[PATCH 4/4][PR target/88808]Enable bitwise operator for AVX512 masks.

Hongtao Liu crazylht@gmail.com
Thu Aug 20 07:24:42 GMT 2020


On Wed, Aug 19, 2020 at 3:05 PM Uros Bizjak <ubizjak@gmail.com> wrote:
>
> On Wed, Aug 19, 2020 at 4:25 AM Hongtao Liu <crazylht@gmail.com> wrote:
> >
> > On Mon, Aug 17, 2020 at 6:08 PM Uros Bizjak <ubizjak@gmail.com> wrote:
> > >
> > > On Fri, Aug 14, 2020 at 10:26 AM Hongtao Liu <crazylht@gmail.com> wrote:
> > > >
> > > > Enable operator or/xor/and/andn/not for mask register, kxnor is not
> > > > enabled since there's no corresponding instruction for general
> > > > registers.
> > > >
> > > > gcc/
> > > >         PR target/88808
> > > >         * config/i386/i386.md: (*movsi_internal): Adjust constraints
> > > >         for mask registers.
> > > >         (*movhi_internal): Ditto.
> > > >         (*movqi_internal): Ditto.
> > > >         (*anddi_1): Support mask register operations
> > > >         (*and<mode>_1): Ditto.
> > > >         (*andqi_1): Ditto.
> > > >         (*andn<mode>_1): Ditto.
> > > >         (*<code><mode>_1): Ditto.
> > > >         (*<code>qi_1): Ditto.
> > > >         (*one_cmpl<mode>2_1): Ditto.
> > > >         (*one_cmplsi2_1_zext): Ditto.
> > > >         (*one_cmplqi2_1): Ditto.
> > > >
> > > > gcc/testsuite/
> > > >         * gcc.target/i386/bitwise_mask_op-1.c: New test.
> > > >         * gcc.target/i386/bitwise_mask_op-2.c: New test.
> > > >         * gcc.target/i386/avx512bw-kunpckwd-1.c: Adjust testcase.
> > > >         * gcc.target/i386/avx512bw-kunpckwd-3.c: Ditto.
> > > >         * gcc.target/i386/avx512dq-kmovb-5.c: Ditto.
> > > >         * gcc.target/i386/avx512f-kmovw-5.c: Ditto.
> > >
> > > index 74d207c3711..e8ad79d1b0a 100644
> > > --- a/gcc/config/i386/i386.md
> > > +++ b/gcc/config/i386/i386.md
> > > @@ -2294,7 +2294,7 @@
> > >
> > >  (define_insn "*movsi_internal"
> > >    [(set (match_operand:SI 0 "nonimmediate_operand"
> > > -    "=r,m ,*y,*y,?*y,?m,?r,?*y,*v,*v,*v,m ,?r,?*v,*k,*k ,*rm,*k")

++++++++

→ SET OF TASKS:
A. Answer these questions about the AVX512 mask patch thread, one line each:
(i) Which mask operation does the patch leave disabled?
(ii) What reason does the patch give for leaving it disabled?
(iii) Which file does the diff at the bottom of the thread modify?
B. From the gcc/testsuite part of the changelog in the AVX512 mask patch thread, list every test file marked as an adjusted testcase, including those marked "Ditto".
C. Resume the AVX512 mask patch thread from its last line.

++++++++

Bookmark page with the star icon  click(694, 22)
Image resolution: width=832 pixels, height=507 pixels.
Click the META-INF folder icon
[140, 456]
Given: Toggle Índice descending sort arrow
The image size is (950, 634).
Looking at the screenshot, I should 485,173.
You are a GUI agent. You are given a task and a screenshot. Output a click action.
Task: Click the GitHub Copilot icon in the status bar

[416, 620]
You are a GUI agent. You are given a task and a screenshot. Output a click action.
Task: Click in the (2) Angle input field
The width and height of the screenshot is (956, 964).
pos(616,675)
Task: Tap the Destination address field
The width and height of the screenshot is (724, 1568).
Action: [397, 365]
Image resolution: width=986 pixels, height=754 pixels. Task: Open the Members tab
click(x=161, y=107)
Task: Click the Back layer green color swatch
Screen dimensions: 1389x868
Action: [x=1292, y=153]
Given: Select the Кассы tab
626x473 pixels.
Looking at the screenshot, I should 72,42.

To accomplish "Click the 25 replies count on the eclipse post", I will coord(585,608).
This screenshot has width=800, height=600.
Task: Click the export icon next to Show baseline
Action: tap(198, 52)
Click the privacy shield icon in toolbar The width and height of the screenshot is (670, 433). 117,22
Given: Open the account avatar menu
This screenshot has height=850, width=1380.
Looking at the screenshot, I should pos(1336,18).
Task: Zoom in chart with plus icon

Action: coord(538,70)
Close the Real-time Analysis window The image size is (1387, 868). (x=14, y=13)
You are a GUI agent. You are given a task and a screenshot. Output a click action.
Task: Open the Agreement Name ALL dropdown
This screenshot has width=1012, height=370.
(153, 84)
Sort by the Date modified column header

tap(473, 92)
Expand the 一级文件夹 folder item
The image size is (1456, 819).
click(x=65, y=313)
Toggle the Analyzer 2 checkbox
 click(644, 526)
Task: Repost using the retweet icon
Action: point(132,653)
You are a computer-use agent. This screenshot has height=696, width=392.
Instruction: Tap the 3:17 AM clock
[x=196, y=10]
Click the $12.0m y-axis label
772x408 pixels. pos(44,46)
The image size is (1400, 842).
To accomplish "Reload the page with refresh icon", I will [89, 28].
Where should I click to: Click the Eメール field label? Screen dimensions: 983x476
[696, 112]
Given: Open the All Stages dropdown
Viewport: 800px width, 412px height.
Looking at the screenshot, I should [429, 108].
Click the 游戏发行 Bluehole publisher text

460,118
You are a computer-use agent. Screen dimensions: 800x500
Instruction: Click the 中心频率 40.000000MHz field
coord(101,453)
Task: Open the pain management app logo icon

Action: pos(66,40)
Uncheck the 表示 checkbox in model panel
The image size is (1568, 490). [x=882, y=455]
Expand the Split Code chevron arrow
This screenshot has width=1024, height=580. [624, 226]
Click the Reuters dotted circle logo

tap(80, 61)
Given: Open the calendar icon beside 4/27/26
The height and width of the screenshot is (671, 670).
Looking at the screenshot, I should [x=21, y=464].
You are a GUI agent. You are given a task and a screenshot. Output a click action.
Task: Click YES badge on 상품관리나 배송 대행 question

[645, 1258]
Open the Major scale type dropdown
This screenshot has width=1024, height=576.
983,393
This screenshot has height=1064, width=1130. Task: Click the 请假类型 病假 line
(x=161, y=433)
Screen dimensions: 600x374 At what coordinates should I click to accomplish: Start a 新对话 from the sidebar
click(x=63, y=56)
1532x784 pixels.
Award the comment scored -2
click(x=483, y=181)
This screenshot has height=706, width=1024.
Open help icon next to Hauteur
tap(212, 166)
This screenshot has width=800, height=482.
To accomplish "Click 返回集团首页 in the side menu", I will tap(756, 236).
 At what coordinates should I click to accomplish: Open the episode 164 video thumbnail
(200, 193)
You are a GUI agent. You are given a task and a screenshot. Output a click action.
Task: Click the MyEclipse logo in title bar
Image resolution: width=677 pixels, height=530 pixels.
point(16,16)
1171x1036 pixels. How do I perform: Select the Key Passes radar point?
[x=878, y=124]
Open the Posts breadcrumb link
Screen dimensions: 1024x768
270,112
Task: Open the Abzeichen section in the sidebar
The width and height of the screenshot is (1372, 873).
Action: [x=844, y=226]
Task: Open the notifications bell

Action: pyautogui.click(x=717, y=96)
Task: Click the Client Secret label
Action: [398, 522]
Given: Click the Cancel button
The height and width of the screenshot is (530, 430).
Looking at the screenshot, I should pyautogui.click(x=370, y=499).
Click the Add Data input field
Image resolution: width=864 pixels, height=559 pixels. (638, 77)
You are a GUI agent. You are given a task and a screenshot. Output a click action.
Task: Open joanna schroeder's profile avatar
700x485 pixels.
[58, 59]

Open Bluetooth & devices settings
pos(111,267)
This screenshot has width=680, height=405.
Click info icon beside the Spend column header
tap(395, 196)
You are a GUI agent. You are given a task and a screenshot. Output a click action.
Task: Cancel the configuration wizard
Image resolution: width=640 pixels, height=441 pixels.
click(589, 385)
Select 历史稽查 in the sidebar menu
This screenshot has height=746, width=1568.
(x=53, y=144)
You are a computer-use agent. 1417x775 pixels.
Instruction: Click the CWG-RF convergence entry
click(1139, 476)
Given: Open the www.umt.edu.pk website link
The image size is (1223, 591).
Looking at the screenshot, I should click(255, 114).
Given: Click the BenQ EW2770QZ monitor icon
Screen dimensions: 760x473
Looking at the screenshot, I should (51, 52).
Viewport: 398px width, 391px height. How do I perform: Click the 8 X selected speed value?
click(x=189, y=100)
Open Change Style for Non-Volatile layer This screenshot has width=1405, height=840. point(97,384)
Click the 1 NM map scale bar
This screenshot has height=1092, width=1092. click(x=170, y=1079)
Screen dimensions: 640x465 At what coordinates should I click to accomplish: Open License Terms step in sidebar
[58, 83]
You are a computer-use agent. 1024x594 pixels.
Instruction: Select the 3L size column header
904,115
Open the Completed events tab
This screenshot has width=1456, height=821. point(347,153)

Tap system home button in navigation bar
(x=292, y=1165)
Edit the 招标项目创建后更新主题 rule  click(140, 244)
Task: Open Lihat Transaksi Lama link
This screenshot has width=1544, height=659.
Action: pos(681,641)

++++++++

→ RESULTS IN ORDER:
A.
(i) kxnor
(ii) There's no corresponding instruction for general registers.
(iii) gcc/config/i386/i386.md

B.
gcc.target/i386/avx512bw-kunpckwd-1.c
gcc.target/i386/avx512bw-kunpckwd-3.c
gcc.target/i386/avx512dq-kmovb-5.c
gcc.target/i386/avx512f-kmovw-5.c

C.
> > > +    "=r,m ,*y,*y,?*y,?m,?r,?*y,*v,*v,*v,m ,?r,?*v,*k,*k ,*rm,k")
> > >      (match_operand:SI 1 "general_operand"
> > >      "g ,re,C ,*y,m  ,*y,*y,r  ,C ,*v,m ,*v,*v,r  ,*r,*km,*k ,CBC"))]
> > >    "!(MEM_P (operands[0]) && MEM_P (operands[1]))"
> > >
> > > I'd rather see *k everywhere, also with *movqi_internal and
> > > *movhi_internal patterns. The "*" means that the allocator won't
> > > allocate a mask register by default, but it will be used to optimize
> > > moves. With the above change, you are risking that during integer
> > > register pressure, the register allocator will allocate zero to a mask
> > > register, and later "optimize" the move with a direct maskreg-intreg
> > > move.
> > >
> > > The current strategy is that only general registers get allocated for
> > > integer modes. Let's keep it this way for now.
> > >
> >
> > Yes,  though it would fail gcc.target/i386/avx512dq-pr88465.c and
> > gcc.target/i386/avx512f-pr88465.c, i think it's more reasonable not to
> > move zero into mask register directly.
>
> Although it would be nice if the register allocator was smart enough,
> the current strategy is to introduce peephole2 patterns to fix these
> problems, similar to [1]. These peepholes can be introduced in a
> follow-up patch.
>
> [1] https://gcc.gnu.org/pipermail/gcc-patches/2020-August/551744.html
>

peephole2 added.

> > > Otherwise, the patchset LGTM, but please test the suggested changes and repost.
> > >
> > > BTW: Do you plan to remove mask operations from sse.md? ATM, they are
> > > used to distinguish mask operations, generated from builtins from
> > > generic operations, so I'd like to keep them for a while. The drawback
> > > is, that they are not combined with other operations, but at the end
> > > of the day, this is what the programmer asked for by using builtins.
> >
> > Agree, I prefer to keep them.
>
> Thinking some more about the approach, it looks to me that the optimal
> solution is a post-reload splitter that would convert "generic"
> patterns to mask operations from sse.md. The mask operations don't set
> flags, so we can substantially improve post reload scheduling of these
> instructions by removing flags clobber.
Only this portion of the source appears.